What about 9.3.beta6? Sage 8.3.rc1 is not very relevant unless you precisely bisect where the problem is.

### comment:11 Changed 18 months ago by vdelecroix

(implicit note: I can not reproduce on 9.3.beta6)

### comment:12 Changed 18 months ago by cremona

The original posting was for an old version, but everything I wrote in the last 24 hours has been for 9.2, running on ubuntu, built from source.

### comment:13 Changed 18 months ago by cremona

Ah, and when I try on 9.3.beta6 is is fine. That's good! I'll mark this as invalid / won't-fix as something has fixed it between 9.2 and now.

### comment:15 Changed 18 months ago by cremona

• Milestone changed from sage-9.3 to sage-duplicate/invalid/wontfix
• Status changed from new to needs_review

### comment:16 follow-up: ↓ 17 Changed 18 months ago by slelievre

Any way to add a doctest for this?

### comment:17 in reply to: ↑ 16 Changed 18 months ago by cremona

Any way to add a doctetcst for this?

Sure: the 2 lines of the original post should do.
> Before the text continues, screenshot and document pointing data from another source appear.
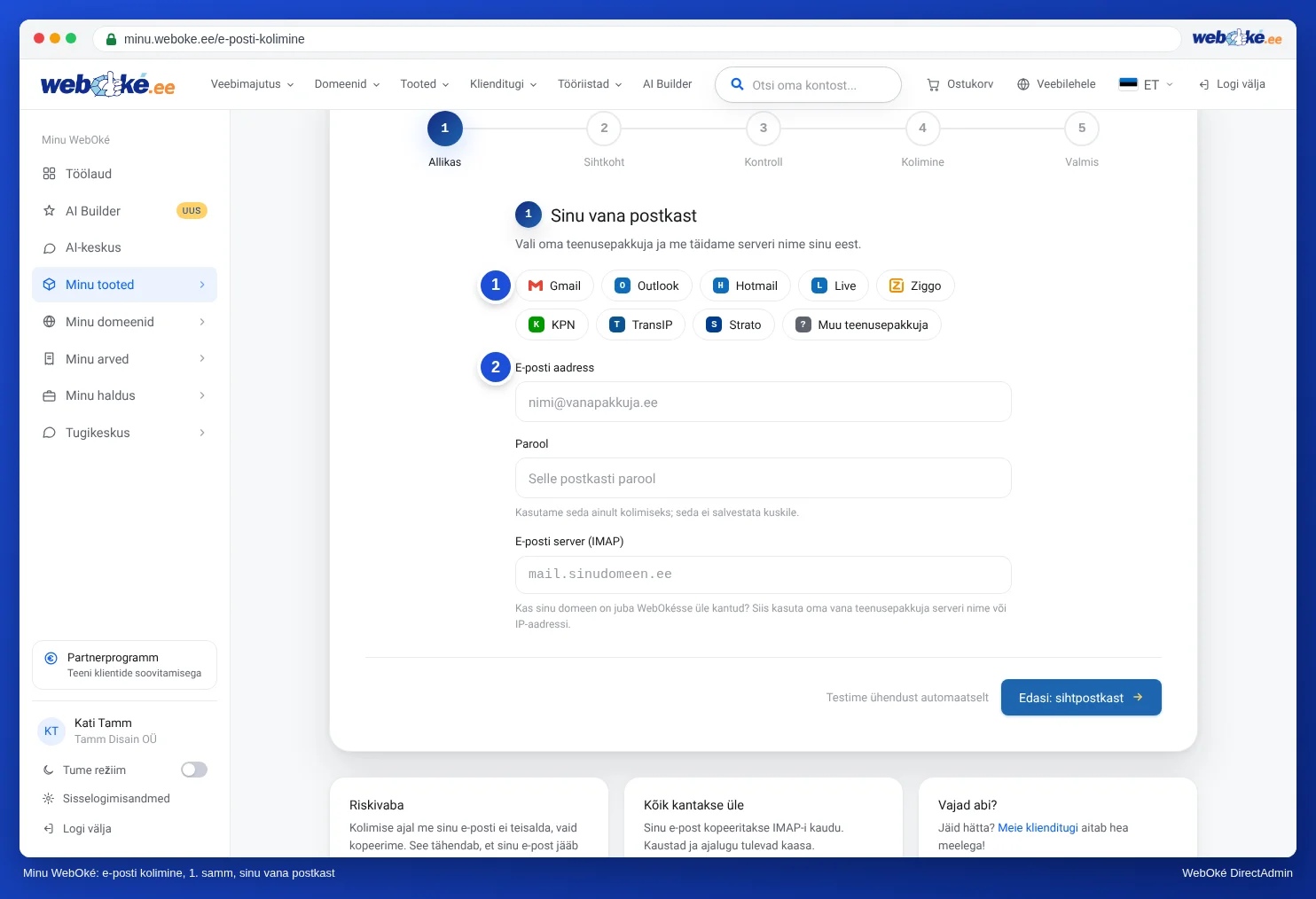Select the TransIP provider chip
This screenshot has height=899, width=1316.
[x=640, y=324]
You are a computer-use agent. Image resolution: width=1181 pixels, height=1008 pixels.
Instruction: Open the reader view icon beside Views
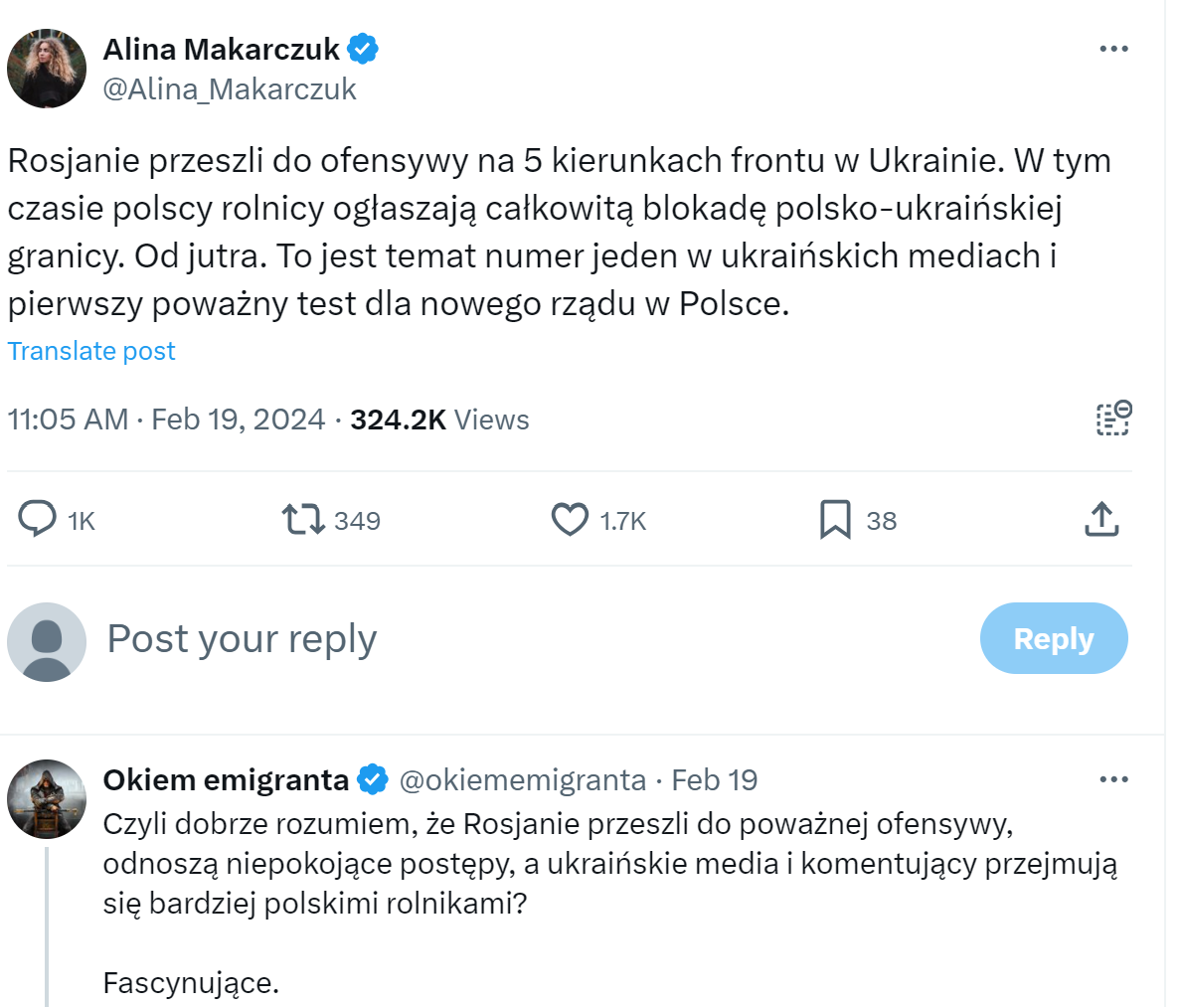[1113, 419]
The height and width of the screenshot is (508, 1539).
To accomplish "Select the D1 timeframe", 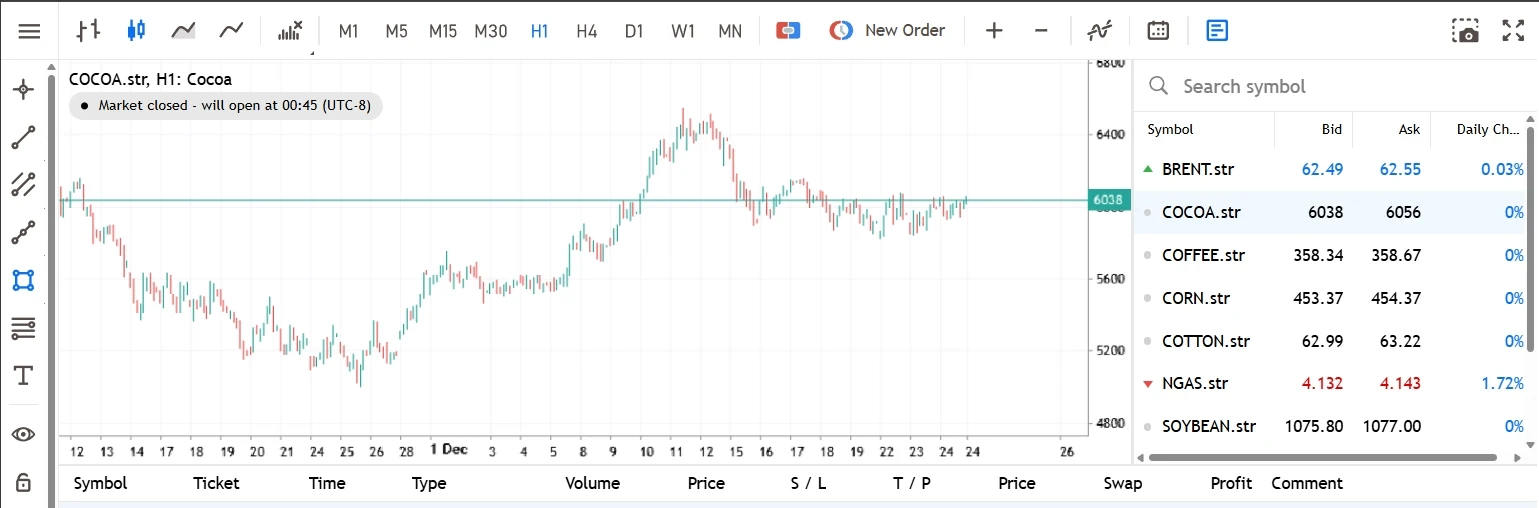I will point(634,31).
### comment:18 Changed 18 months ago by cremona

• Status changed from needs_review to needs_work

### comment:19 Changed 18 months ago by cremona

• Authors set to John Cremona
• Branch set to u/cremona/25934
• Commit set to 1e45e421fe879eb9e306fde3745ef3cbc36bf43c
• Status changed from needs_work to needs_review

I added a doctest as suggested. No code changes.

New commits:

 ​1e45e42 `#25934: add doctest to show the problem has gone away`